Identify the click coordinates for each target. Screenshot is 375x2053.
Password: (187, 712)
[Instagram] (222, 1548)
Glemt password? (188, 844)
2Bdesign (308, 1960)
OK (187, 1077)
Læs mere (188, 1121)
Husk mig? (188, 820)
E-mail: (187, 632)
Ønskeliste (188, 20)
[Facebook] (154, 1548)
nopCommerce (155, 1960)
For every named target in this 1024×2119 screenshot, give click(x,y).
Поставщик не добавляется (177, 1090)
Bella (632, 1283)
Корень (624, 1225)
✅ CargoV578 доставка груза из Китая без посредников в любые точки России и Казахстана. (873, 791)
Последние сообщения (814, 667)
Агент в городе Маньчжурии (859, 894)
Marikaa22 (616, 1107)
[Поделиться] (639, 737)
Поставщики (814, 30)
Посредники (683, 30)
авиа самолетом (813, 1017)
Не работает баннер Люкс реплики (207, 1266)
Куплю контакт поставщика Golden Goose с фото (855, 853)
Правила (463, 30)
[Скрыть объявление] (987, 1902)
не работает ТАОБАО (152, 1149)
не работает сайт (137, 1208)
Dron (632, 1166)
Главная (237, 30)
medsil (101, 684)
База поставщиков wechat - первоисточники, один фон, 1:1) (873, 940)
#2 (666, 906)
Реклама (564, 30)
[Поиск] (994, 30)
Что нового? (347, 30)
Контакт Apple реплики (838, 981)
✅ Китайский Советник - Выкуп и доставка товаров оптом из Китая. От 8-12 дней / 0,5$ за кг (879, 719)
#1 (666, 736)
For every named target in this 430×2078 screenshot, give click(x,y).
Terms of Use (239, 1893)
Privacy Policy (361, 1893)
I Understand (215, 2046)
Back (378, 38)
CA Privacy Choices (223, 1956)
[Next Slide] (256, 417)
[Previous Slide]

▸ **What this task involves**
Quote only the lines from the line containing "Куплю контакт поставщика" through the end of the listing, please, keeping both the first and the last line.

▸ **Written answer**
Куплю контакт поставщика Golden Goose с фото (855, 853)
Правила (463, 30)
[Скрыть объявление] (987, 1902)
не работает ТАОБАО (152, 1149)
не работает сайт (137, 1208)
Dron (632, 1166)
Главная (237, 30)
medsil (101, 684)
База поставщиков wechat - первоисточники, один фон, 1:1) (873, 940)
#2 (666, 906)
Реклама (564, 30)
[Поиск] (994, 30)
Что нового? (347, 30)
Контакт Apple реплики (838, 981)
✅ Китайский Советник - Выкуп и доставка товаров оптом из Китая. От 8-12 дней / 0,5$ за кг (879, 719)
#1 (666, 736)
For every named target in this 430×2078 screenshot, give click(x,y).
Terms of Use (239, 1893)
Privacy Policy (361, 1893)
I Understand (215, 2046)
Back (378, 38)
CA Privacy Choices (223, 1956)
[Next Slide] (256, 417)
[Previous Slide]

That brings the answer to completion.